[START OF Data for this task]
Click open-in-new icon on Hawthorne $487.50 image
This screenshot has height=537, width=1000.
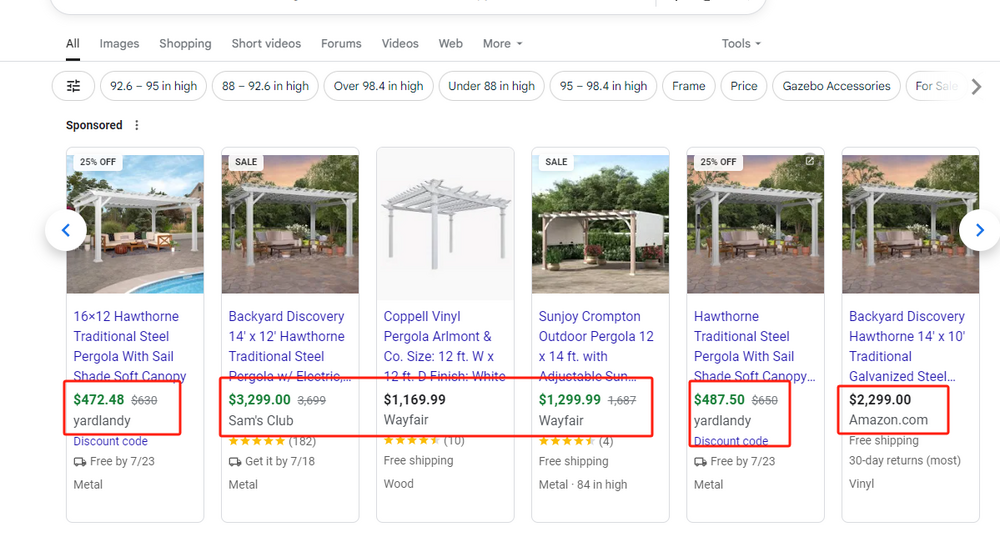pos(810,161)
[END OF Data for this task]
[START OF Data for this task]
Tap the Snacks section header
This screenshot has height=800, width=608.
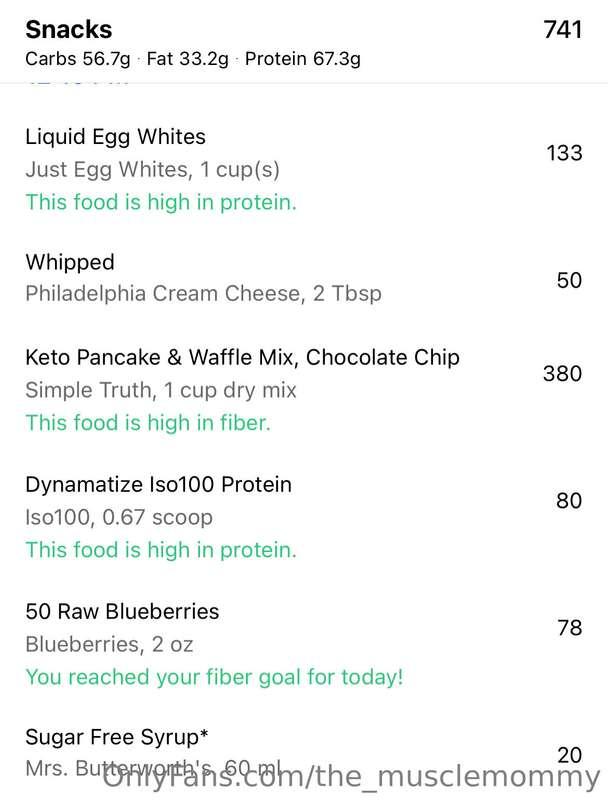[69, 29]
[END OF Data for this task]
[START OF Data for this task]
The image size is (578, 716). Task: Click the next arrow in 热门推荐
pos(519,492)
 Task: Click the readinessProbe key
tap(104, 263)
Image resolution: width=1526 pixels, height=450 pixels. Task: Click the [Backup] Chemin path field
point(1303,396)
[END OF Data for this task]
> Exercise goal
Take the part of the material that opens with the line containing "Click open-in-new icon" and closes with the line containing "pos(810,161)", and write it out again with "icon" swapped for "button" and nothing else changed. Omit the pictures from your answer.

> Response to the task
Click open-in-new button on Hawthorne $487.50 image
This screenshot has height=537, width=1000.
pos(810,161)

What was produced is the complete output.